Tasks for this exercise:
**a.** Name every type of bio-retention system that the passage on Water Sensitive Urban Design lists.
**b.** From the passage on Water Sensitive Urban Design, return the stretch from "Water Sensitive Urban" through "minimise development costs.", copied word for word.

Extract:
Water Sensitive Urban Design (WSUD) is a collection of planning and design responses that offer an environmentally sustainable alternative to the traditional method of stormwater management. Whilst the prevention of flooding remains a priority, what sets WSUD apart is the integration of processes that reduce the quantity, and improve the quality of stormwater.
WSUD seeks to reduce the extent of waterproof surfaces, and minimise alterations to the natural water cycle, by temporarily storing the stormwater close to where it falls, and slowly releasing it into the ground or urban landscape and through to our natural waterways.
These improvements are not only good news for our fauna and flora. By reintegrating water features into urban landscapes, we not only enhance site amenity values, but also minimise development costs.
Bio-retention systems include raingardens, tree pits, bio-filters, bio-pods and bio-filtration systems. The most common bio-retention system in Greater Dandenong is raingardens. Raingardens treat stormwater through vegetation and a soil filtration system. These systems intercept stormwater and allow water to seep through the soil while removing pollutants through. This is done through fine filtration and biological uptake (particularly for nitrogen and other soluble or fine particulate contaminants). These systems are generally filter via an underground drain system or, if conditions permit, via infiltration into surrounding soils.

Given information:
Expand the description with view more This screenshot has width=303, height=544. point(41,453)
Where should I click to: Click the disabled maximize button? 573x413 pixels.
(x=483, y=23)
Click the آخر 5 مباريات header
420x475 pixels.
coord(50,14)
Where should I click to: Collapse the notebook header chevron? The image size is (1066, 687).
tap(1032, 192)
---
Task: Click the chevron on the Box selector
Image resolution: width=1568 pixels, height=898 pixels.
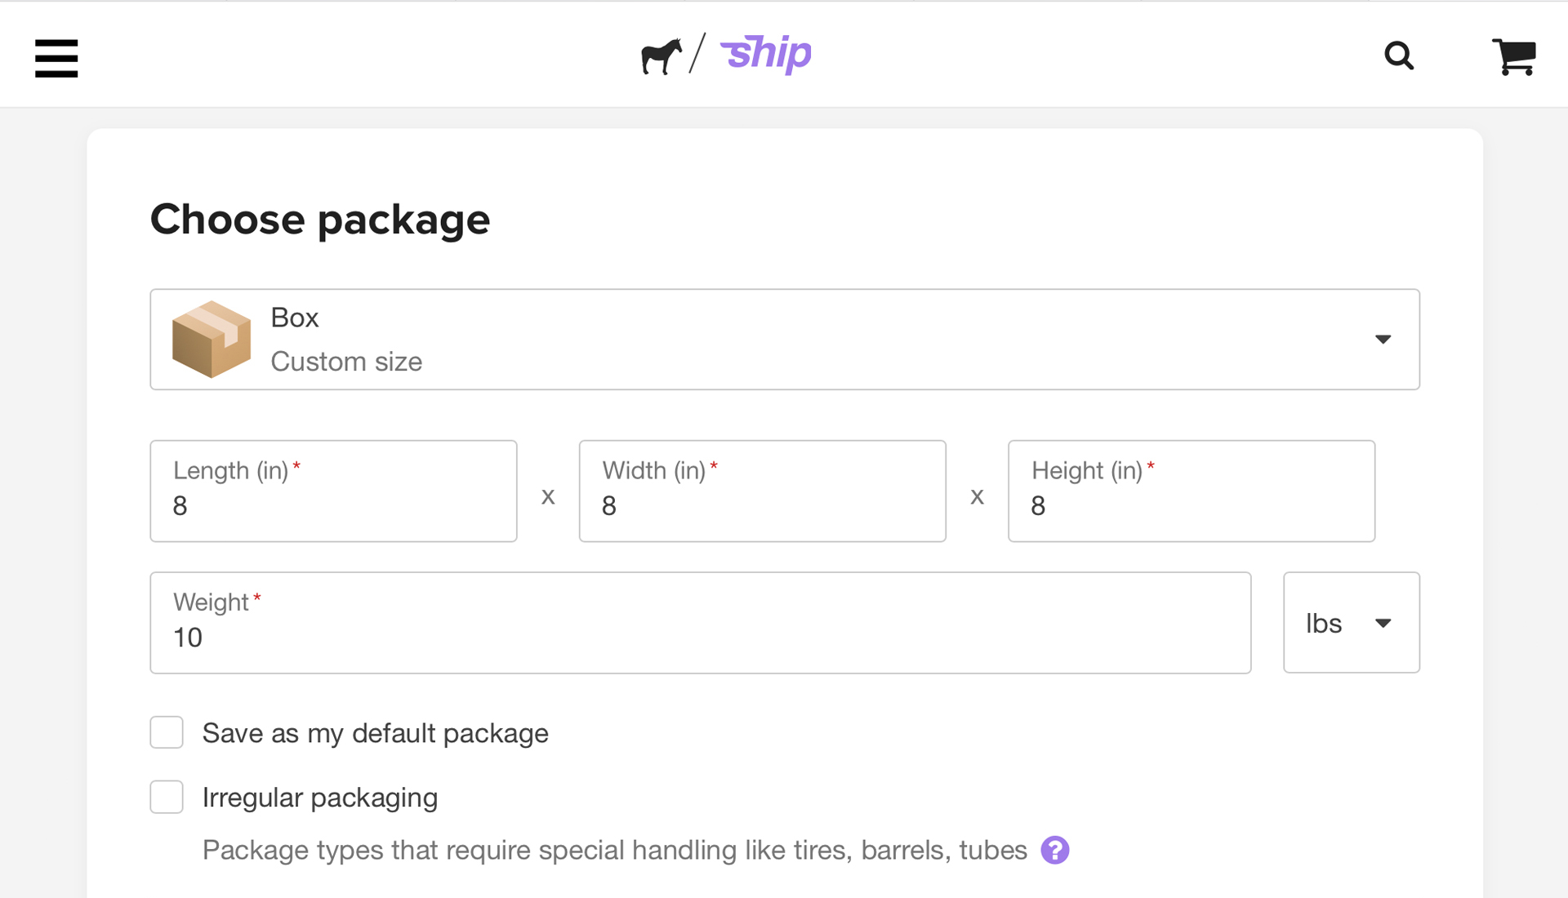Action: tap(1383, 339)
...
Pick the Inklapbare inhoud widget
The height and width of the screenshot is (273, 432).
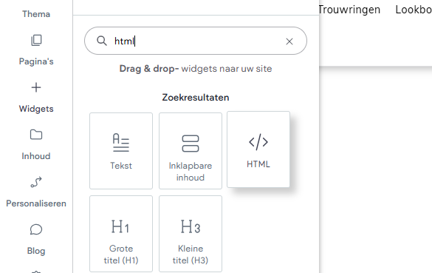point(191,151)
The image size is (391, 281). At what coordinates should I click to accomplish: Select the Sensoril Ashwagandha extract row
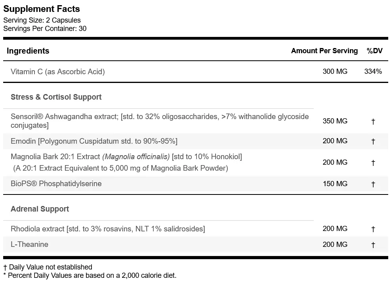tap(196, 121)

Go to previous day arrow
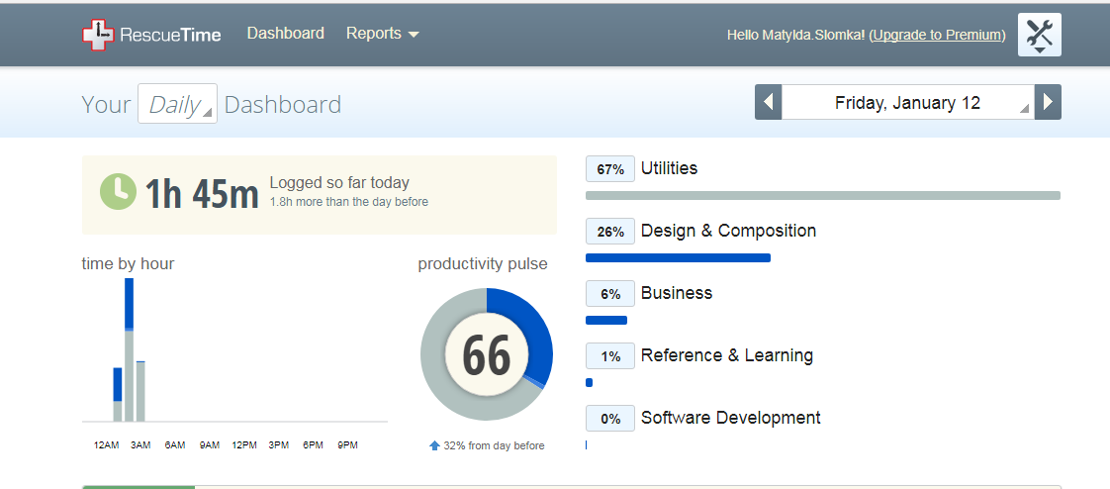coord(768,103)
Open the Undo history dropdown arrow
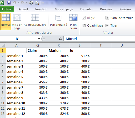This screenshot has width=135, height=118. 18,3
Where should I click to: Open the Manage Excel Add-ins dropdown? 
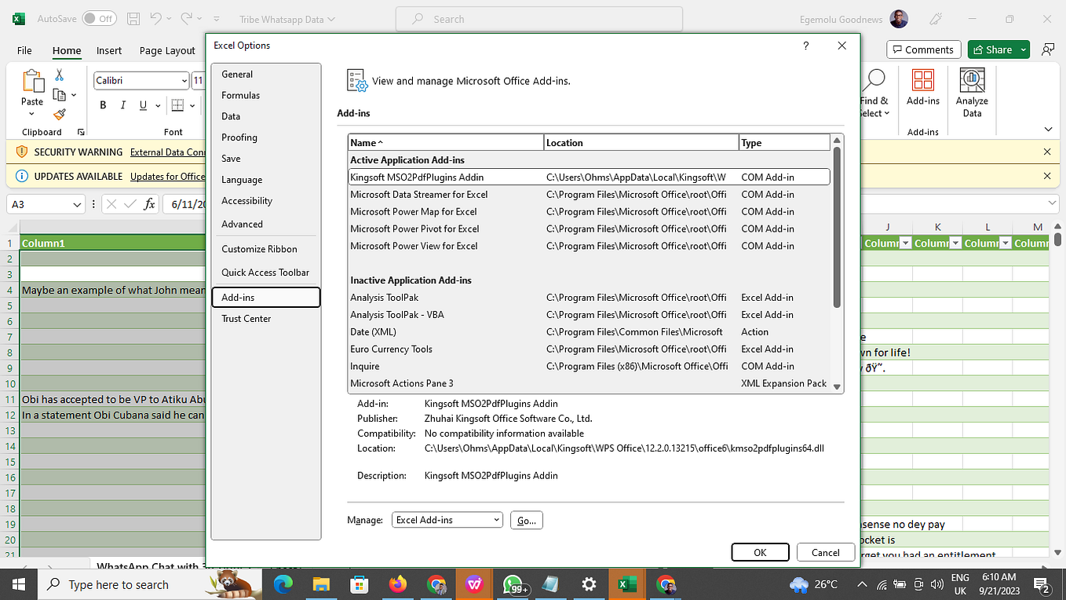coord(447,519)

Answers for the exercise:
**a.** raingardens, tree pits, bio-filters, bio-pods, bio-filtration systems

**b.**
Water Sensitive Urban Design (WSUD) is a collection of planning and design responses that offer an environmentally sustainable alternative to the traditional method of stormwater management. Whilst the prevention of flooding remains a priority, what sets WSUD apart is the integration of processes that reduce the quantity, and improve the quality of stormwater.
WSUD seeks to reduce the extent of waterproof surfaces, and minimise alterations to the natural water cycle, by temporarily storing the stormwater close to where it falls, and slowly releasing it into the ground or urban landscape and through to our natural waterways.
These improvements are not only good news for our fauna and flora. By reintegrating water features into urban landscapes, we not only enhance site amenity values, but also minimise development costs.